Federal prosecutors brought charges in May 2023, the month after his wife Shelley filed for divorce. Fellers initially pled not guilty to those as well. He changed his plea to "guilty" in July 2023, as part of a plea deal which, per a statement from the Washington County district attorney's office, will result in a 30 month state sentence and a four year federal sentence.

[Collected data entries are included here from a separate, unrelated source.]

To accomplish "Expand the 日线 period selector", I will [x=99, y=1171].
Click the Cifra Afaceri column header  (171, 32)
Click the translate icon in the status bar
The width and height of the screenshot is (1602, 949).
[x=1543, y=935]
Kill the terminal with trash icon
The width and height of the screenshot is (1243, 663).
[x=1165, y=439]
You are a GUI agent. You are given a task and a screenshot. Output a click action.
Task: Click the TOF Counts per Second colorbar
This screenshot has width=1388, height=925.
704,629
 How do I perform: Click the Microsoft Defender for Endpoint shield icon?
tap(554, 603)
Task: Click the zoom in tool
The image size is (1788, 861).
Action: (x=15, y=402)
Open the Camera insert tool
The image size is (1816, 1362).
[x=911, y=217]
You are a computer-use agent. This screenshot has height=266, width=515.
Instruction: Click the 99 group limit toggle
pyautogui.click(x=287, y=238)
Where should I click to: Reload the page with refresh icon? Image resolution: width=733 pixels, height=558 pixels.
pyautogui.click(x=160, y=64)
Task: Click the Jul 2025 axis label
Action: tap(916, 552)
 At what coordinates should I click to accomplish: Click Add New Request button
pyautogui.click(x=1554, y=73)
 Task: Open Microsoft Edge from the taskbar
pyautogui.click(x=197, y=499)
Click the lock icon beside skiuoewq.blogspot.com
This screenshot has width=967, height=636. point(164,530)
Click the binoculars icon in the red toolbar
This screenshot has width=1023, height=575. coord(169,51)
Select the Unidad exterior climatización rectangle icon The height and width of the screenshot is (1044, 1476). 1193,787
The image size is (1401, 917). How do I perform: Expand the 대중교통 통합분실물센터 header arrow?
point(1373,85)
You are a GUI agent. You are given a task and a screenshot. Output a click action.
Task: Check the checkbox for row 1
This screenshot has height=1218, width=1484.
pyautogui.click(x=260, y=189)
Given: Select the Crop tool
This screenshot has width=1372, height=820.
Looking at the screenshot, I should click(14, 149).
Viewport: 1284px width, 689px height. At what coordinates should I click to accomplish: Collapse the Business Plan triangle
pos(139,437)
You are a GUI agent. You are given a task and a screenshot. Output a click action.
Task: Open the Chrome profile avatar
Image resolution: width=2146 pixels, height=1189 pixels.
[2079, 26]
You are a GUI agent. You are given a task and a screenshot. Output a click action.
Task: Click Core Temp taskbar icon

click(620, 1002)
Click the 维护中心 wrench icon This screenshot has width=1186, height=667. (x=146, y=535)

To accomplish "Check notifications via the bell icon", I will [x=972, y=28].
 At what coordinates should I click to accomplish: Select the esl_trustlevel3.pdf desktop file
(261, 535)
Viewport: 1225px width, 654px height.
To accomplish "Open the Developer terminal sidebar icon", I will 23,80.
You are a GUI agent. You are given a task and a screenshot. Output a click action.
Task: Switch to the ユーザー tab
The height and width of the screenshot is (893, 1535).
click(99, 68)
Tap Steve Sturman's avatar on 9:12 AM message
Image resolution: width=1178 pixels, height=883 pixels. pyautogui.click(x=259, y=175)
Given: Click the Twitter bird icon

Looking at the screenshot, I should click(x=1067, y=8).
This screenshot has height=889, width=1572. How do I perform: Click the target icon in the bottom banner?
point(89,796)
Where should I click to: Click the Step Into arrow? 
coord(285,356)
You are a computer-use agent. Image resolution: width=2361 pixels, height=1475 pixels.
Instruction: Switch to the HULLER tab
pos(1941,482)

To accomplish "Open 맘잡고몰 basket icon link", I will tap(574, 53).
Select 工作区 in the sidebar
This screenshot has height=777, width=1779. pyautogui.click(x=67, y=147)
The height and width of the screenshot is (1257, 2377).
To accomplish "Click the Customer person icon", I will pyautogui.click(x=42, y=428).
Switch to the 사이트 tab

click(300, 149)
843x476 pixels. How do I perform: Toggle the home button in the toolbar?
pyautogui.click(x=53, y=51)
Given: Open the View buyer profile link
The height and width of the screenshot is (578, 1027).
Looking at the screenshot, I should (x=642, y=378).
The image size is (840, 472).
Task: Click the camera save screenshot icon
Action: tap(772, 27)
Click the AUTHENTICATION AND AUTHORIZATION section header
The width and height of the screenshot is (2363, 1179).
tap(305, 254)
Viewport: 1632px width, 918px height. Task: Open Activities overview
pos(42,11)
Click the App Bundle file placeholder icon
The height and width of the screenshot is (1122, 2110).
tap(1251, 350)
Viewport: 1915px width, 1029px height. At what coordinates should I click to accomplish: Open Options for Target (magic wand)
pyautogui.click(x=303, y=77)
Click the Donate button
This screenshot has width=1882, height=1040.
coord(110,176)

== Selected competitions ==

- Equestrian at the 1991 Pan American Games
- 2008 CSIO Spruce Meadows 'Masters' Tournament
- 2008 CSIO Spruce Meadows 'Masters' Tournament – CN International
- 2008 FEI World Cup Jumping Final
- 2008, 2012 Show Jumping World Cup
- FEI World Cup Jumping 2009/2010
- 2010 Dublin Horse Show
- 2010 Falsterbo Horse Show
- FEI World Cup Jumping 2010/2011
- 2010 FEI World Cup Jumping Final
- 2010 Royal International Horse Show
- 2011 CSIO Schweiz
- 2011 FEI Nations Cup Promotional League
- 2011 FEI World Cup Finals
- 2011 Jumping International de France
- 2011 Piazza di Siena
- FEI World Cup Jumping 2011/2012
- 2012 FEI World Cup Finals (show jumping and dressage)
- Equestrian at the 2012 Summer Olympics – Individual jumping
- Equestrian at the 2012 Summer Olympics – Team jumping
- 2015 FEI World Cup Finals (show jumping and dressage)

== Awards and honors ==
- Competed in nine annual championships.
- On the Bronze winning U.S. team at the 1991 Pan American Games in Havana, Cuba.
- 2006 West Coast League winner.
- Competed in two events at the 2012 Summer Olympics.
- 2012 United States Equestrian Federation Equestrian of the Year award.
- Inducted into the Oregon Sports Hall of Fame in 2012.